**Task requirements**. Only one stretch of the listing below is wanted. Give it again exactly, from the line with "Where should I click to: Click the About" through the line with "This screenshot has width=1450, height=584.".

**Records provided**.

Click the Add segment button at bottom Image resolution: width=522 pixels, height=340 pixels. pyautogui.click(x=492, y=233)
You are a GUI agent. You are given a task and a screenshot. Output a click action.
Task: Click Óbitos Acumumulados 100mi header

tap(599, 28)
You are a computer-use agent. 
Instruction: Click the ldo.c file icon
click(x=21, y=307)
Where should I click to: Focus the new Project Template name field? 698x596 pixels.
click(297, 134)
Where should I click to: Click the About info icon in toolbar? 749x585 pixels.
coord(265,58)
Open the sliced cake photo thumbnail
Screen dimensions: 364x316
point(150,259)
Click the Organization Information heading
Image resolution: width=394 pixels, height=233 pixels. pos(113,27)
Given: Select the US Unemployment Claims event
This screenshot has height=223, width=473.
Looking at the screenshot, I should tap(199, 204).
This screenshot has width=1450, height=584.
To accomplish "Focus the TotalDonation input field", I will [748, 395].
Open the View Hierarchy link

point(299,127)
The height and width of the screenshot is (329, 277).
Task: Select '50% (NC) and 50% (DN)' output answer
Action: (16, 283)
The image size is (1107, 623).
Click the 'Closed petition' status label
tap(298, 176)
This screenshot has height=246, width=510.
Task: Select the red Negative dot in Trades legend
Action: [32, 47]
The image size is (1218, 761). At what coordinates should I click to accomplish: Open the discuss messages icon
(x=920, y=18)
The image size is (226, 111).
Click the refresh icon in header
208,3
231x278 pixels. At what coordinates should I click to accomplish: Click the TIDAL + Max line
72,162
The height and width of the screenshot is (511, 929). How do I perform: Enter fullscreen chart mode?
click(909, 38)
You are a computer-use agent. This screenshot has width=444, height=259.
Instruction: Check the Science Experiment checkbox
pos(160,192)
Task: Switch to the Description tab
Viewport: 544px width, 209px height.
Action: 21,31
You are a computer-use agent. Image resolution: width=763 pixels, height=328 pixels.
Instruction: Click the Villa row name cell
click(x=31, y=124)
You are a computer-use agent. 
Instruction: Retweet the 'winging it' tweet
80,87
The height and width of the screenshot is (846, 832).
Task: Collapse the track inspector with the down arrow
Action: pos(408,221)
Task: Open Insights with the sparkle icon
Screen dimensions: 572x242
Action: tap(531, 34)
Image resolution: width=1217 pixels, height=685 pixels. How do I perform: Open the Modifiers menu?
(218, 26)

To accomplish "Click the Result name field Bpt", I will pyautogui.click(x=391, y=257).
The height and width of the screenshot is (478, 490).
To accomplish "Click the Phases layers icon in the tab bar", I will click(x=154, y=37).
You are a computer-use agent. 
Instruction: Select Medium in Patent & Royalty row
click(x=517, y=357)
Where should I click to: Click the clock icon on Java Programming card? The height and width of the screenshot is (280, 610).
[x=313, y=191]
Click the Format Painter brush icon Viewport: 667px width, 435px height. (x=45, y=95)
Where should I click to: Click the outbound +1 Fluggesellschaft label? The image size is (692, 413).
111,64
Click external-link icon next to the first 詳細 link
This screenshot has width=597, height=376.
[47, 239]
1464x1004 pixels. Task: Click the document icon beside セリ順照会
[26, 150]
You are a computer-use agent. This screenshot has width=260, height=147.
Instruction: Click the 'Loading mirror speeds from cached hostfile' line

**Task response**.
Where should I click to: Click the About info icon in toolbar? 749x585 pixels.
coord(265,58)
Open the sliced cake photo thumbnail
Screen dimensions: 364x316
point(150,259)
Click the Organization Information heading
Image resolution: width=394 pixels, height=233 pixels. pos(113,27)
Given: Select the US Unemployment Claims event
This screenshot has height=223, width=473.
Looking at the screenshot, I should tap(199, 204).
This screenshot has width=1450, height=584.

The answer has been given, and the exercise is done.